2025, para o torcedor do Atlético, é para esquecer. Começou e vai terminar errado. A falta de planejamento, investimentos altos e equivocados, atrasos salariais e dívidas não pagas resumem um pouco do que foi o caos do Atlético no ano, que pode ficar ainda pior: após o título mineiro, falou-se em Libertadores e possibilidade de título brasileiro, o que, na prática, foi totalmente oposto. O Brasileirão foi um delírio coletivo administrativo e a Libertadores, bem, essa foi adiada. Em 2026, se bobearem mais, nem Sul-Americana vai ter, o que mostra o quão tenebroso foram esses 365 dias.

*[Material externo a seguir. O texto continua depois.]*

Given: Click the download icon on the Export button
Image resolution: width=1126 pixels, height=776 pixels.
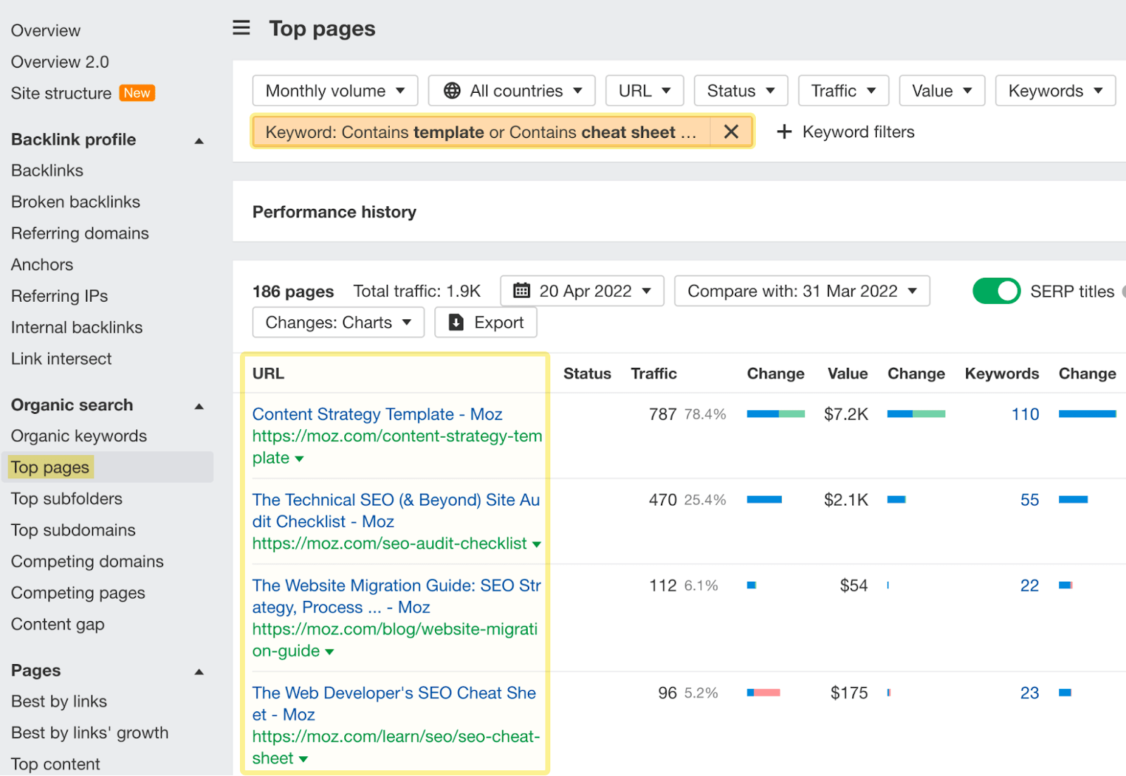Looking at the screenshot, I should coord(455,322).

Ano iniciado com Cuca, vitória local, mais um título estadual na sequência e a euforia tomou conta da torcida e de boa parte da imprensa, inclusive de fora de Minas Gerais. O Atlético era apontado como postulante ao título e, no mínimo, conseguiria uma vaga na Libertadores. Mas foram muitos fatores que mudaram a rota da equipe, inclusive problemas administrativos e financeiros. Para completar toda a lambança, um sócio – afastado do quadro do clube recentemente – foi preso, acusado de vários crimes financeiros. Uma bagunça total, que teve, em alguns momentos, falas de dirigentes e de donos do clube, em total descompasso com a realidade. Rubens Menin chegou a afirmar que o grupo era forte, ótimo e competitivo. Paulo Bracks falou outras situações inócuas e até jocosas.
Isso tudo, somado às brigas de jogadores com a torcida em Assunção, no Paraguai, quando o Atlético perdeu o título para o Lanús, time muito fraco, mas que conseguiu seus objetivos dentro de suas limitações.
Restou ao torcedor atleticano sonhar com um G-8 que, se acontecer, não irá contemplar o alvinegro. Aliás, se perder o próximo jogo, contra o combalido Vasco, que só tem perdido nos últimos jogos – à exceção da partida contra o virtual rebaixado Internacional – corre risco de ficar ali, na porta do Z-4, se salvando por questão de saldo de gols. Para um time que possui uma folha salarial de quase R$ 20 milhões… é muito pouco.
Vai reestruturar dentro da realidade financeira do clube para 2026 e ter os pés no chão? Menin disse que “vai investir mais em 26”. Mas investir muito e mal não é lá muito bom, certo? 2025 deveria servir de exemplo. No entanto, o maior problema do Atlético pós-2021 é ter a absoluta certeza que seus jogadores, ainda que já com idade avançada, são eternos e craques, que da noite para o dia a torcida vai pagar a dívida de 1.8 bilhão e que sua história fala por si. Futebol é simples: mistura investimento, assertividade, capacidade, bom ambiente, negócios e matemática. Quando algo disso desanda, o resto vai junto, em efeito dominó.
O primeiro passo para 2025: enxugar a folha, pagar dívida, reformular elenco e não olhar para Campeonato Mineiro. Mas, para isso, é preciso sair das nuvens, pousar, olhar o caixa e sair de Nárnia.